▸ Instructions for the task: Every line of the data below is to be given again as it appears, with the images removed.
------------
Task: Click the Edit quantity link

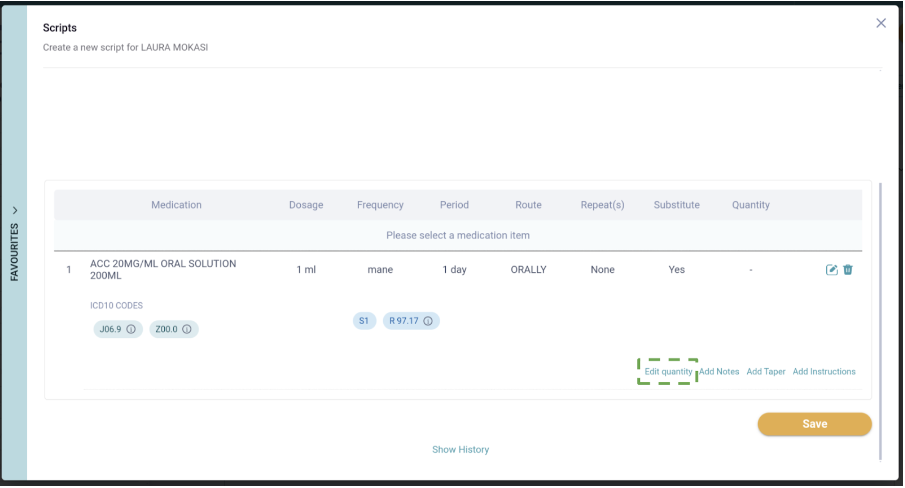Action: tap(668, 371)
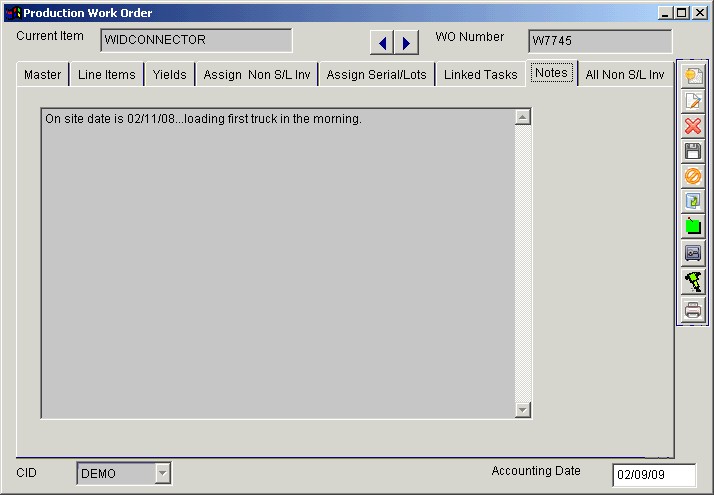Open the Line Items tab
714x495 pixels.
(107, 75)
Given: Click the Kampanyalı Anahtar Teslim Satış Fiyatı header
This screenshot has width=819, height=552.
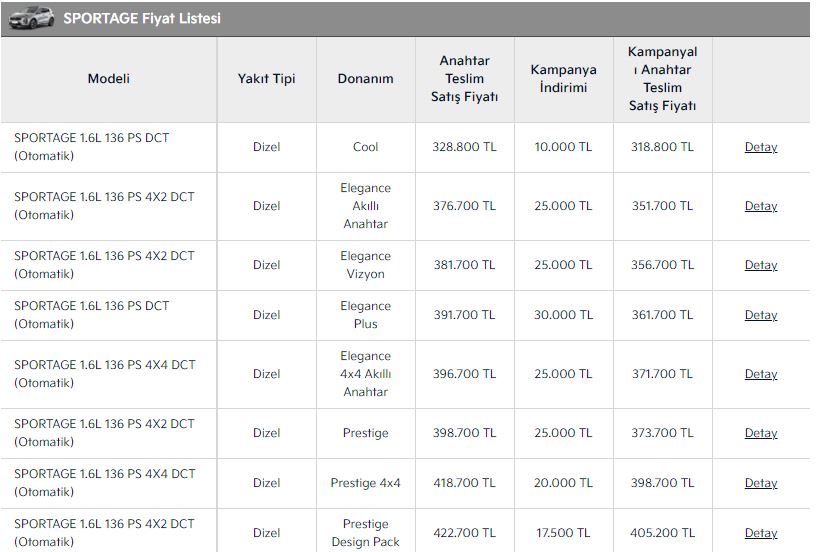Looking at the screenshot, I should (x=662, y=79).
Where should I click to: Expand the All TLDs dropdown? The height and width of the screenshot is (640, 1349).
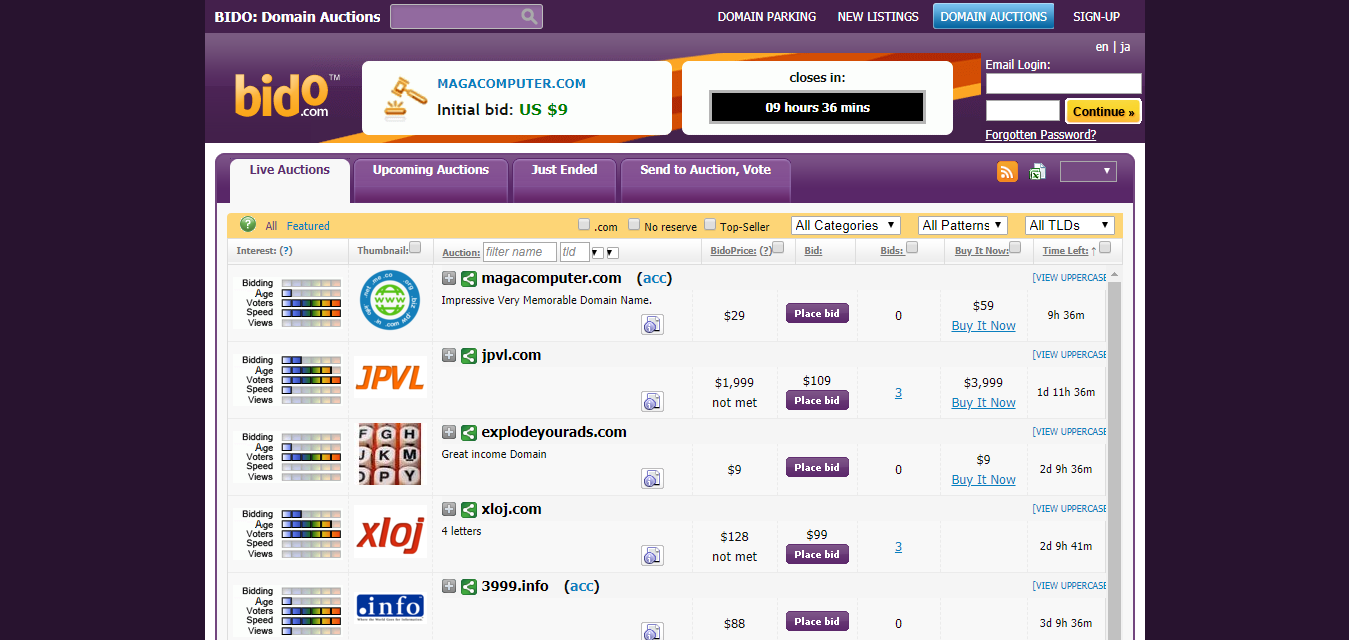[1069, 225]
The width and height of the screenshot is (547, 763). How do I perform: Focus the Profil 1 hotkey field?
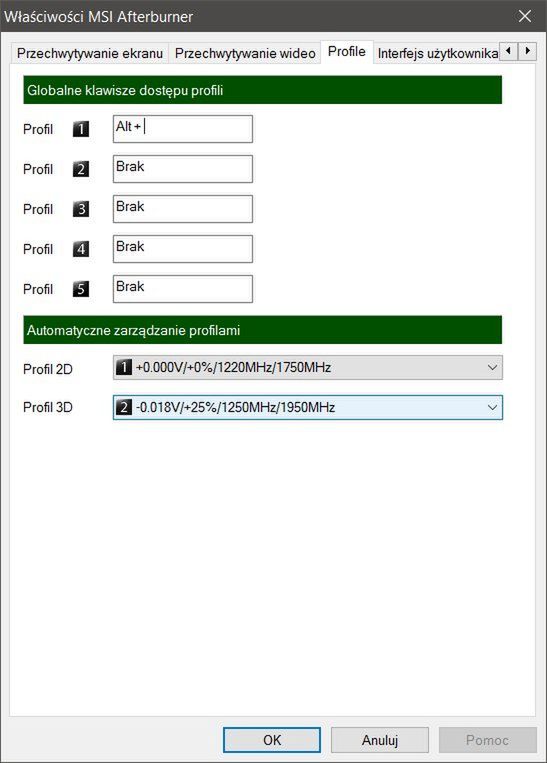(x=182, y=129)
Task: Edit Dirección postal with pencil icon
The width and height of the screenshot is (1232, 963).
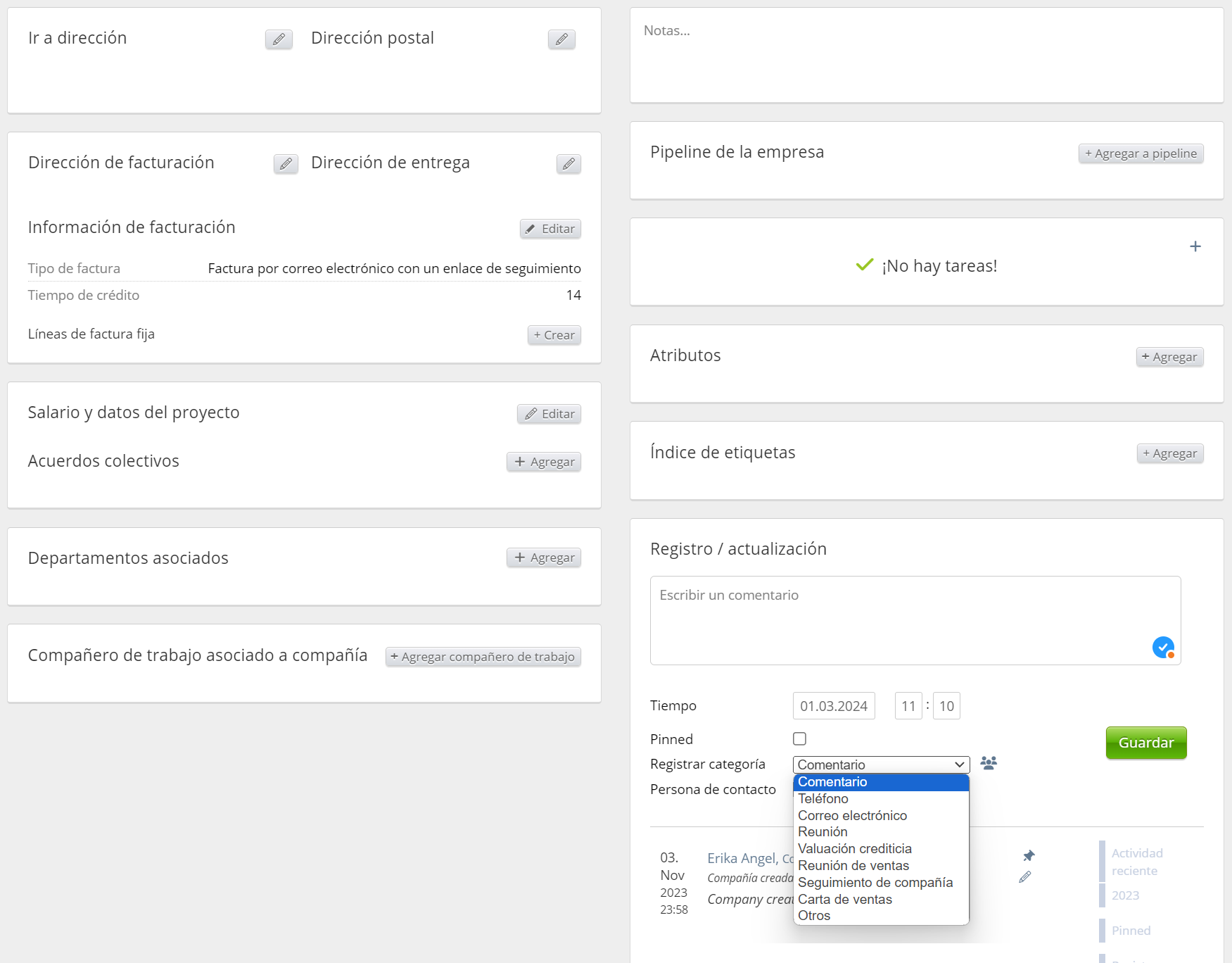Action: click(561, 39)
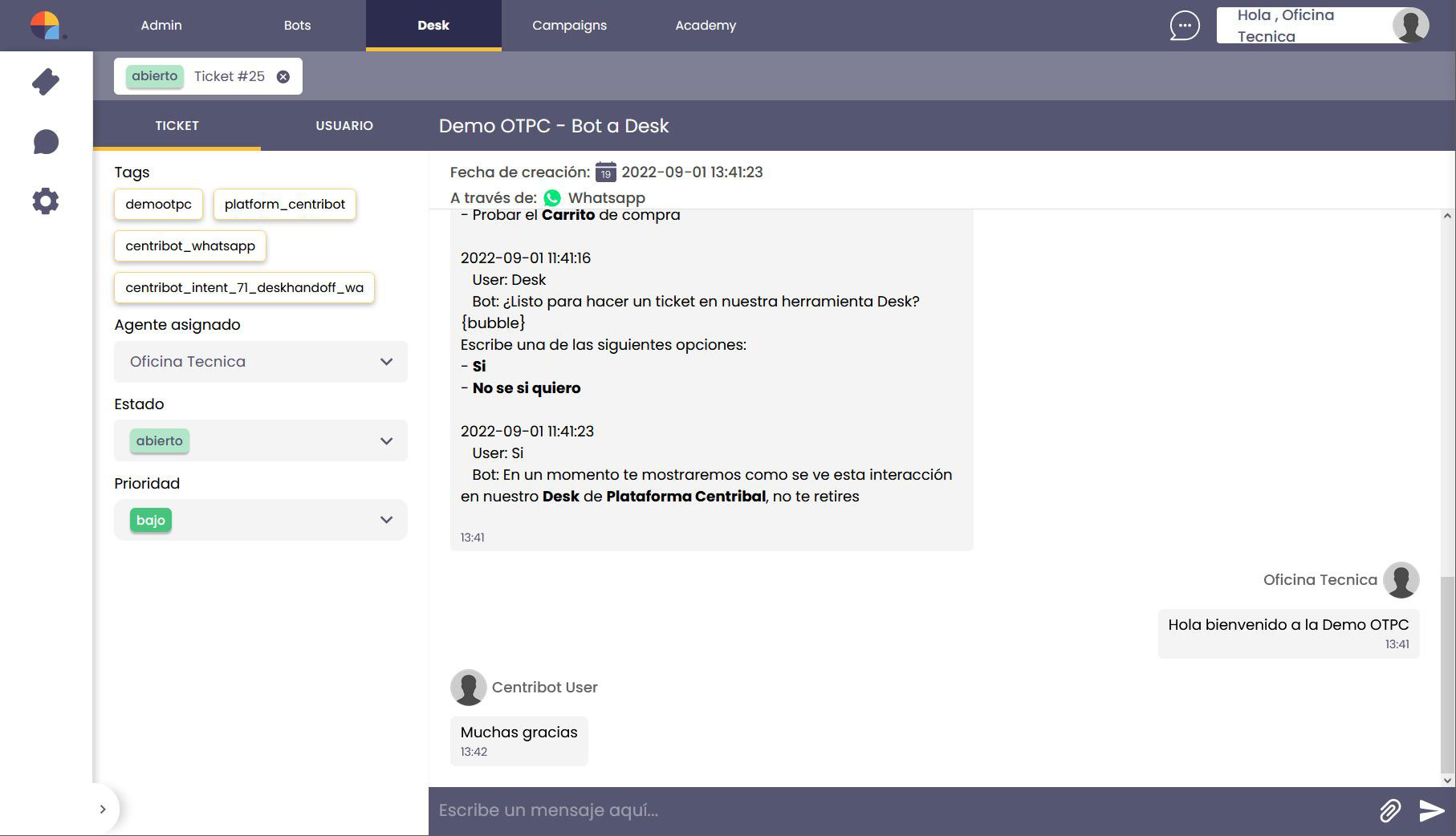Click the demootpc tag

tap(158, 205)
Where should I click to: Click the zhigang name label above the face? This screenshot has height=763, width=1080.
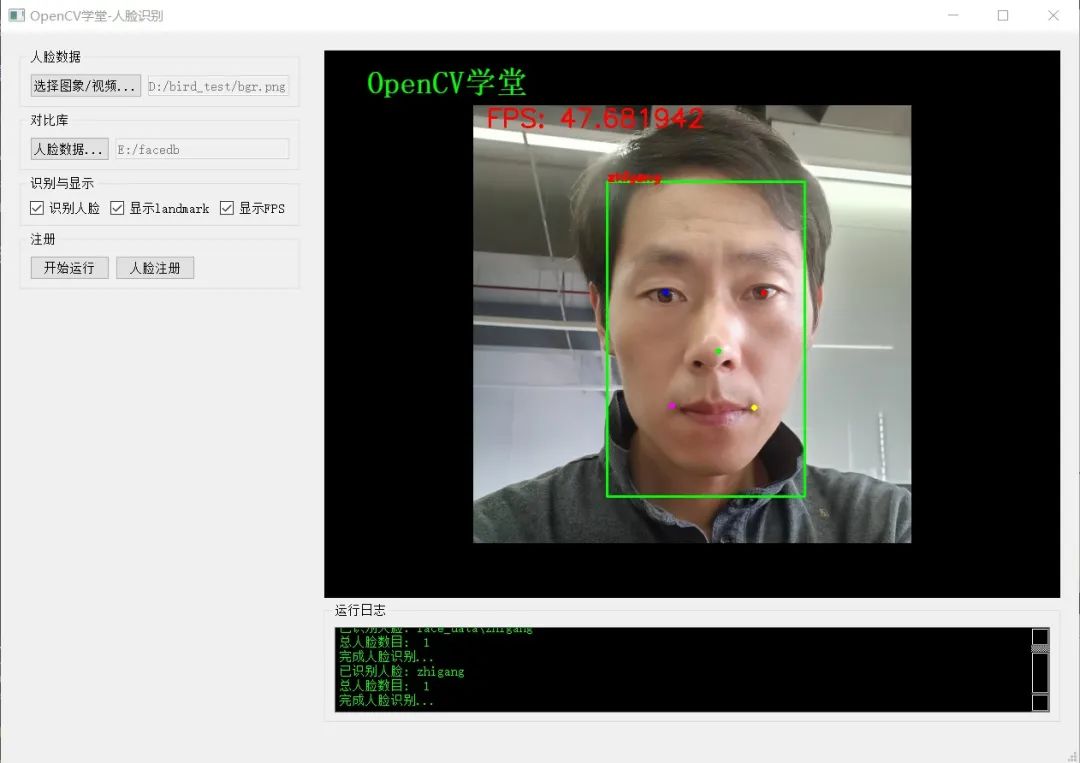pyautogui.click(x=635, y=177)
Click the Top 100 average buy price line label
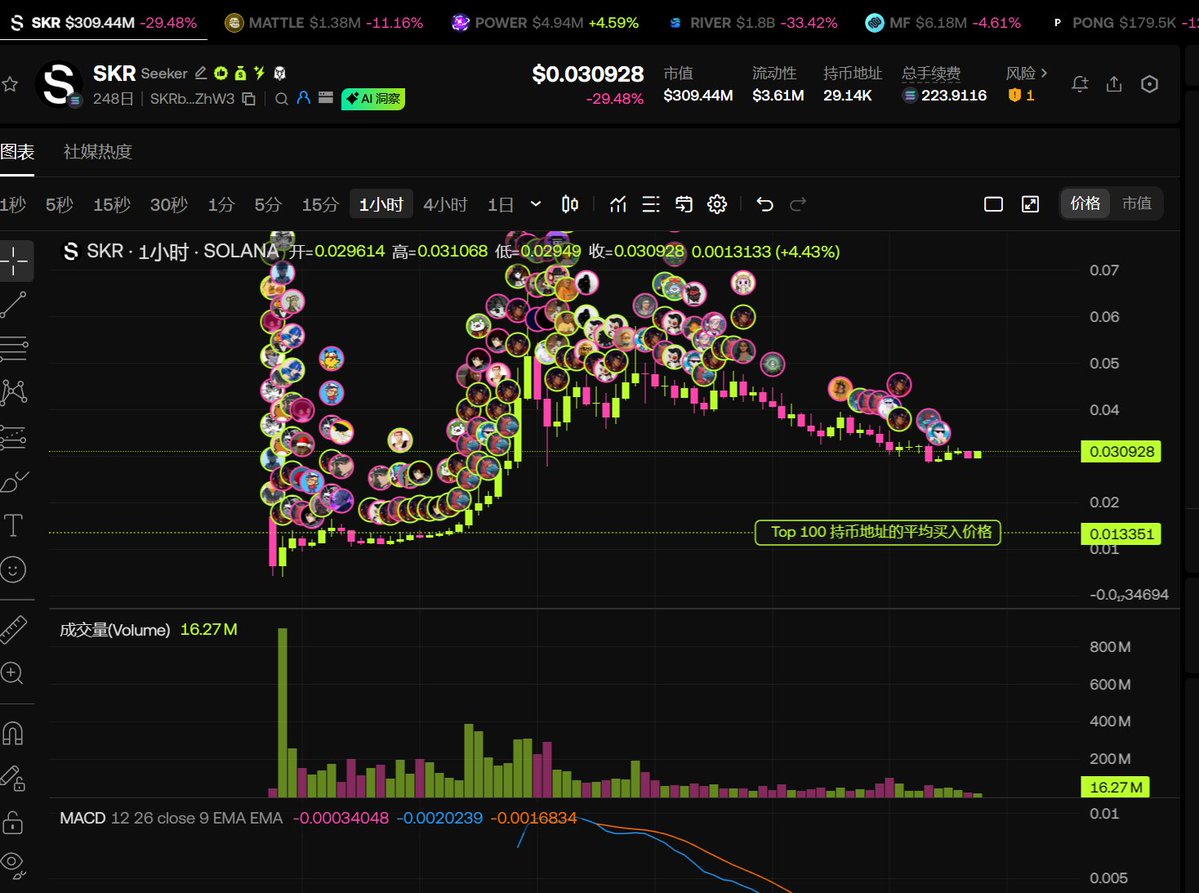 pyautogui.click(x=877, y=532)
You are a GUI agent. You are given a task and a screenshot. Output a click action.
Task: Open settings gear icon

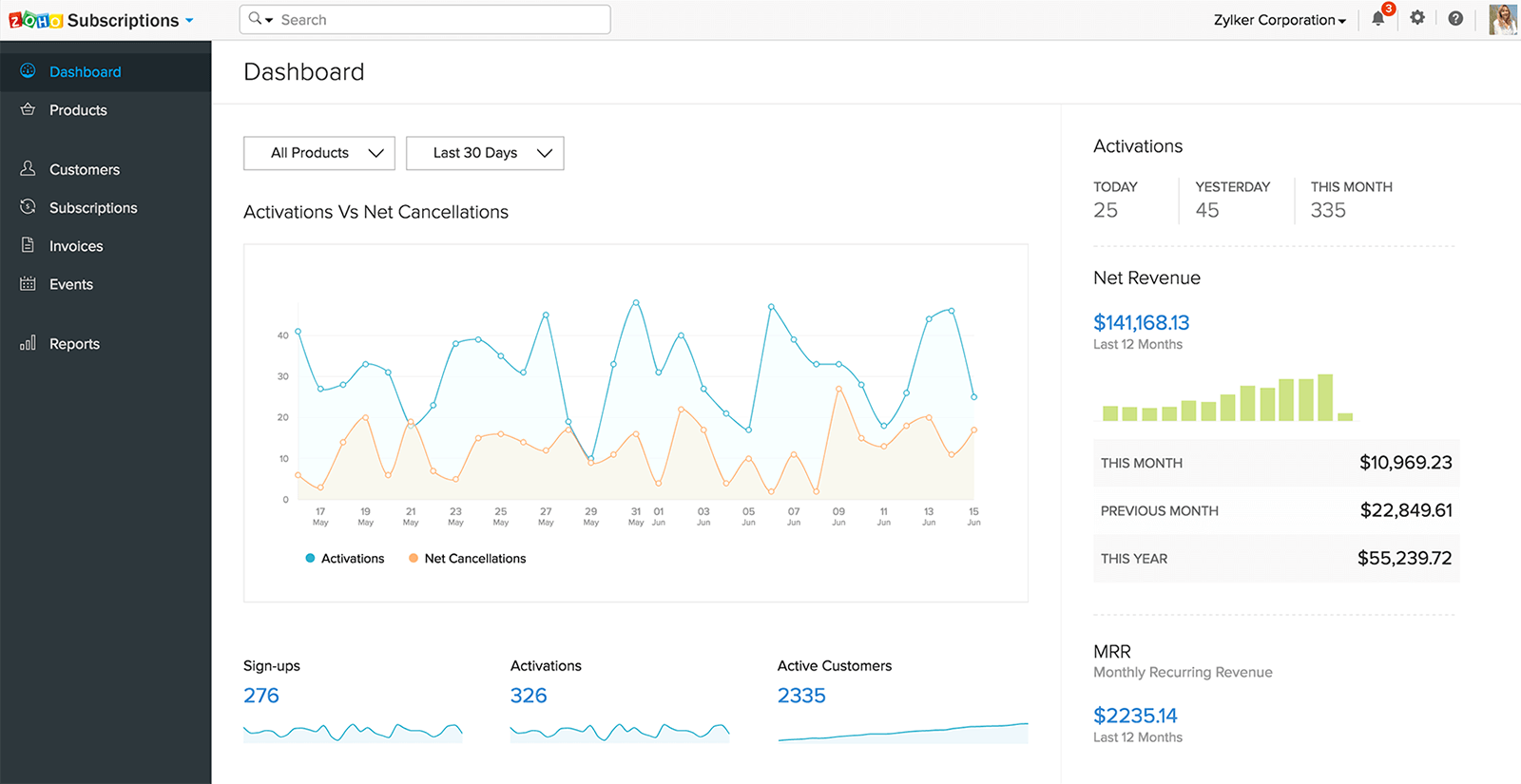pos(1417,18)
------------
▸ Solution:
Task: Click the Edit quantity link

Action: tap(668, 371)
Open the Line Items tab
714x495 pixels.
(107, 75)
Given: Click the Kampanyalı Anahtar Teslim Satış Fiyatı header
This screenshot has width=819, height=552.
Looking at the screenshot, I should (x=662, y=79).
Where should I click to: Expand the All TLDs dropdown? The height and width of the screenshot is (640, 1349).
[1069, 225]
The width and height of the screenshot is (547, 763). How do I perform: Focus the Profil 1 hotkey field?
(x=182, y=129)
Task: Edit Dirección postal with pencil icon
The width and height of the screenshot is (1232, 963).
Action: click(561, 39)
Click the demootpc tag

tap(158, 205)
Where should I click to: Click the zhigang name label above the face? This screenshot has height=763, width=1080.
pyautogui.click(x=635, y=177)
Click the Top 100 average buy price line label
 pyautogui.click(x=877, y=532)
You are a GUI agent. You are given a task and a screenshot. Output a click action.
Task: Open settings gear icon

pos(1417,18)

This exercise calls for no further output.